== PAGE TEXT ==
I’ve written before about how computer algorithms are like Nigel Richards, the New Zealander who has won multiple French-language Scrabble tournaments even though he does not understand the words he is spelling. Computers can similarly manipulate words in many useful ways — e.g., spellchecking, searching, alphabetizing — without any understanding of the words they are manipulating. To know what words mean, they would have to understand the world we live in. They don’t.
One example is their struggles with the Winograd schema challenge — recognizing what it refers to in a sentence. Another example is the inability to answer simple questions like, “Is it safe to walk downstairs backwards if I close my eyes?” A third type of example is the brittleness of language translation programs.
Yet another example is Open AI’s misleading claim that its CLIP image-recognition program uses an understanding of words to help identify images. The reality is that users are required to specify a small number of possible labels for an image so that CLIP can rule out lots and lots of other possibilities. When shown a picture of a wagon and the labels goalposts, sign, badminton racket, and wagon, CLIP favored goalposts (42%) and sign (42%), followed by badminton racket (9%) and wagon (8%). When the goalposts label was written as two words, goal posts was given an 80% probability, while wagon fell to 3%. CLIP clearly has no idea what words mean if it cannot tell the difference between goalposts and a wagon and thinks goalposts and goal posts are different things.
If computers don’t understand words, then they can’t write either — beyond stitching together words and phrases in its database. In 2020, OpenAI unveiled the latest version of a language-generating system, named GPT-3. The claim is that, given a prompt, GPT-3 can produce a coherent continuation of the passage. Two skeptical NYU computer scientists, Gary Marcus and Ernest Davis, tested that claim. One of the prompts they tried was,
You poured yourself a glass of cranberry juice, but then you absentmindedly poured about a teaspoon of grape juice into it. It looks okay. You try sniffing it, but you have a bad cold, so you can’t smell anything. You are very thirsty. So
There are lots of plausible ways this passage might be continued; for example,
you drink it anyway.

== GIVEN DATA ==
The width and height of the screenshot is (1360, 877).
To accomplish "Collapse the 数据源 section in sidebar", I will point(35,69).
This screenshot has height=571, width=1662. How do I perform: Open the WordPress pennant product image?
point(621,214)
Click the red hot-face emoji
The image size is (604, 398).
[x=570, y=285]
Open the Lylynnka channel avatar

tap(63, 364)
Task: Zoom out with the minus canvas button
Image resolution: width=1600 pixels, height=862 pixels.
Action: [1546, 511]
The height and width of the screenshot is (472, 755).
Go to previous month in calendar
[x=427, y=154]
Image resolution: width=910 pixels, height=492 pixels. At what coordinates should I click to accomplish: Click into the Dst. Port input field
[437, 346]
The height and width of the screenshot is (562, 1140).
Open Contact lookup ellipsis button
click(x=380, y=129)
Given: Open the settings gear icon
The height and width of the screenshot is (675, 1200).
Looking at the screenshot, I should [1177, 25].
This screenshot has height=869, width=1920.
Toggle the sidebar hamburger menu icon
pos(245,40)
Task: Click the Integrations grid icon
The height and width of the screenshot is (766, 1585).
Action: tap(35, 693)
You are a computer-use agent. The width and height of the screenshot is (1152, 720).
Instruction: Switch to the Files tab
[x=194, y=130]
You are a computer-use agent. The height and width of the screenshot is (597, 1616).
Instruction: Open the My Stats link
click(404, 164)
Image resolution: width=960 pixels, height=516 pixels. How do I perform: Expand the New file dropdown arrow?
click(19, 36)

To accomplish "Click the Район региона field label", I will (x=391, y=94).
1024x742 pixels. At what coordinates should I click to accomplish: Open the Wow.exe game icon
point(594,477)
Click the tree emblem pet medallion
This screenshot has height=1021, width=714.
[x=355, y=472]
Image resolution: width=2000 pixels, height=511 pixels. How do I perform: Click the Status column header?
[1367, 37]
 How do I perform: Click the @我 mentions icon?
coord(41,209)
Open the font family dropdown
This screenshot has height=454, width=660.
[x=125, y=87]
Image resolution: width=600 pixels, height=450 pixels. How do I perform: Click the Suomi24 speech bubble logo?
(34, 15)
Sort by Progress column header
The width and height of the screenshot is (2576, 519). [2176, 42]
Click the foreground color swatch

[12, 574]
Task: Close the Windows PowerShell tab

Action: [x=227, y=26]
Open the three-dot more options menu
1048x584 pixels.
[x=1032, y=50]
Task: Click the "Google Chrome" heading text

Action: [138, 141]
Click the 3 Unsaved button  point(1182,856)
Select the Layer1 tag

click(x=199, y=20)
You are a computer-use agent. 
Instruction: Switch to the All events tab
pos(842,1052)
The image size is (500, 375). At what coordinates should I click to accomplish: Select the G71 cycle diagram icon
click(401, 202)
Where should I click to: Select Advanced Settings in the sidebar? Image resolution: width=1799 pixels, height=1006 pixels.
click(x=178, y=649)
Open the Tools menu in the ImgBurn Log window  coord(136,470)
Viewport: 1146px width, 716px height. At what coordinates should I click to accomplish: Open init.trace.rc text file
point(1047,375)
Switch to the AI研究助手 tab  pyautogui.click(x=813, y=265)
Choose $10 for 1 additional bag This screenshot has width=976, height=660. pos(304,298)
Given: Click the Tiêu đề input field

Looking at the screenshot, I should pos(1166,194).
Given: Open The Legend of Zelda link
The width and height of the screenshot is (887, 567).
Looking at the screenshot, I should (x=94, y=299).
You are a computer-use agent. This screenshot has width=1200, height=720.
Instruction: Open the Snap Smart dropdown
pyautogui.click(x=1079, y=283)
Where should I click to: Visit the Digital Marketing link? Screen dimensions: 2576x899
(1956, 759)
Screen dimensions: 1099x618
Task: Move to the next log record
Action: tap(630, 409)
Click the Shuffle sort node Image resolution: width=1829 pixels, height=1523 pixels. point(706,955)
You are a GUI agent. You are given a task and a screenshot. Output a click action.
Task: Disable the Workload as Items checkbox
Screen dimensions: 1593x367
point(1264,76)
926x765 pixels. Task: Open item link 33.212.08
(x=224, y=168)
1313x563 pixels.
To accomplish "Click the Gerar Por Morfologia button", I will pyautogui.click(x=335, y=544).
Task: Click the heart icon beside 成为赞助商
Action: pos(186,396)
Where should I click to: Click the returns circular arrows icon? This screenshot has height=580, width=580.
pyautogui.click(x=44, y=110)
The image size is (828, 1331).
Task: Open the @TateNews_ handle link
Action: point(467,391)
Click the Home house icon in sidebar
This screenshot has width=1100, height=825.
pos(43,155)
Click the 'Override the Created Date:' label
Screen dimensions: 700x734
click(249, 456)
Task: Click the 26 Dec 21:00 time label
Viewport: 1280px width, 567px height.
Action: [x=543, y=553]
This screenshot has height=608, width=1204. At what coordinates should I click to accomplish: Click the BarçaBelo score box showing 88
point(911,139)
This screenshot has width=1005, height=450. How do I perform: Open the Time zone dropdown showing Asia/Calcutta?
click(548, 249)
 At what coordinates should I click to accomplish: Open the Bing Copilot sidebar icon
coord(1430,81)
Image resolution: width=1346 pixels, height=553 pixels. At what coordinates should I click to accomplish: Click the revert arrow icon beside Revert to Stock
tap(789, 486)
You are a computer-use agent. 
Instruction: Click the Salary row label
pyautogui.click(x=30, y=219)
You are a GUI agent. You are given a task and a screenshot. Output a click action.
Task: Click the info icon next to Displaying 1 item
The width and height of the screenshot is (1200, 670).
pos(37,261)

== TASK DETAILS ==
Please set down everything from "I’ve written before" down to "in. They don’t." in the page text above the listing, copying it word for word.

== PROBLEM SOLUTION ==
I’ve written before about how computer algorithms are like Nigel Richards, the New Zealander who has won multiple French-language Scrabble tournaments even though he does not understand the words he is spelling. Computers can similarly manipulate words in many useful ways — e.g., spellchecking, searching, alphabetizing — without any understanding of the words they are manipulating. To know what words mean, they would have to understand the world we live in. They don’t.